According to the Huffington Post, “The case revolves around six employees who were fired by Hampton Sheriff B.J. Roberts after they supported his re-election opponent in 2009. One of those workers, Daniel Ray Carter, had ‘liked’ the Facebook page of Roberts’ opponent.”
Facebook and the American Civil Liberties Union (ACLU) are battling in appeals court to get a former decision, by U.S. District Judge Raymond Jackson, overturned. He said that a mere ‘like’ did not constitute speech or constitutional protection. He was further quoted as saying, “In cases where courts have found that constitutional speech protections extended to Facebook posts, actual statements existed within the record.”
Roberts said that that wasn’t necessarily the reason the employees were fired, as he wanted to replace some of them with sworn deputies. He also said, however, that what they did (supporting his opponent) “hindered the harmony and efficiency of the office.”
Sounds more like grade school resentment of differing opinions.

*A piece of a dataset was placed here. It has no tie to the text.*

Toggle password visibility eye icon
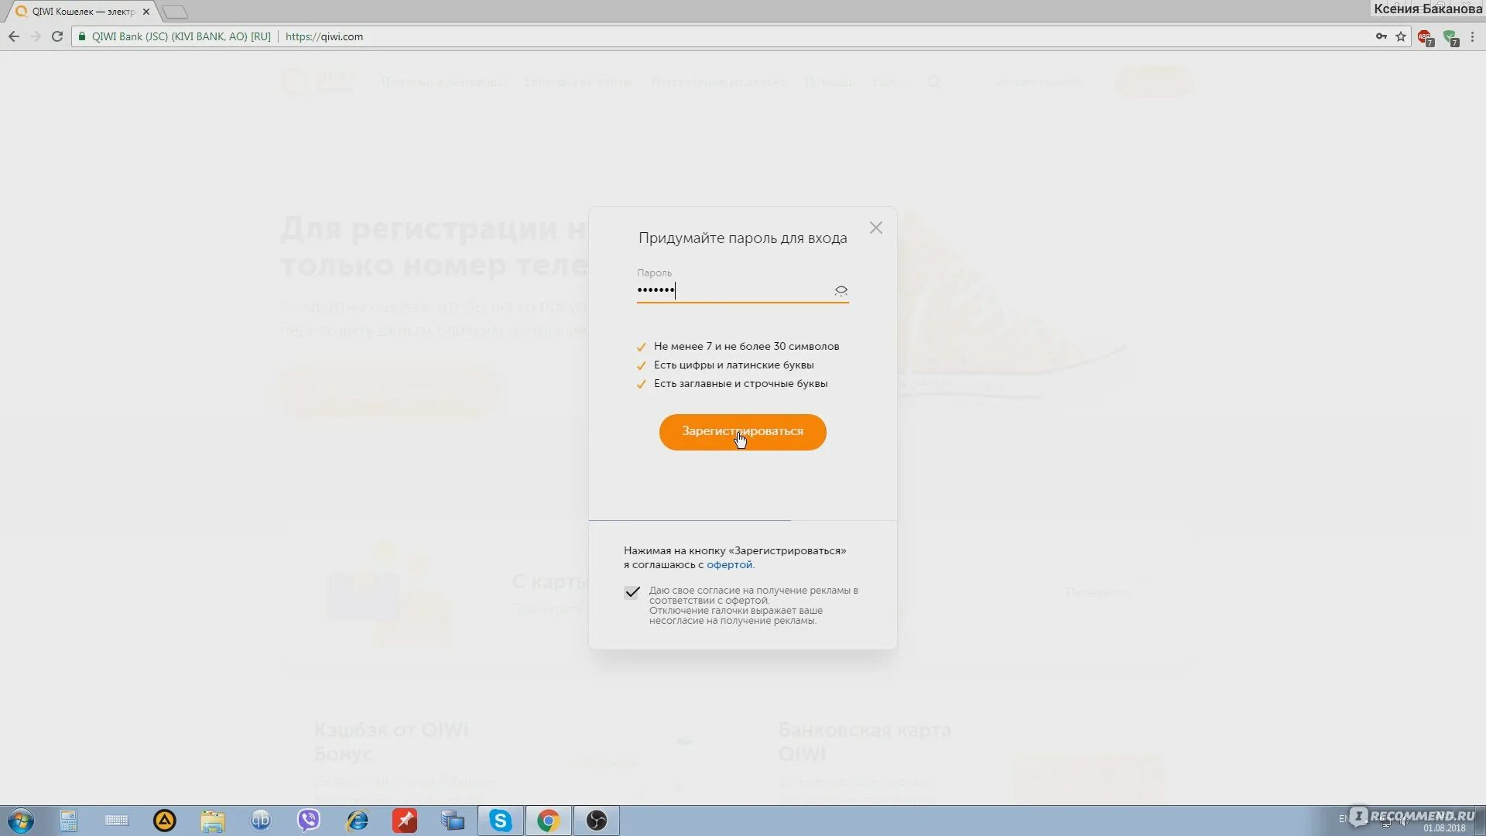This screenshot has width=1486, height=836. tap(841, 291)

The ACLU argued that, ”It is binding First Amendment law that irrespective of an employee’s position, a public employer cannot terminate him or her for speech on a matter of public concern unrelated to his or her job duties.”

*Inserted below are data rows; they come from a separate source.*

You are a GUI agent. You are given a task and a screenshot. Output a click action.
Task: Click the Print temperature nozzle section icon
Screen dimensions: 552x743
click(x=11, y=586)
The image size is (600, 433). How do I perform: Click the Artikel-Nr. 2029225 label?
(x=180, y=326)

Facebook, meanwhile, seems to be concentrating on establishing ‘likes’ as protected speech, saying, “If Carter had stood on a street corner and announced, ‘I like Jim Adams for Hampton sheriff,’ there would be no dispute that his statement was constitutionally protected speech.” The company went on to say, “Carter made that very statement; the fact that he did it online, with a click of a computer’s mouse, does not deprive Carter’s speech of constitutional protection.”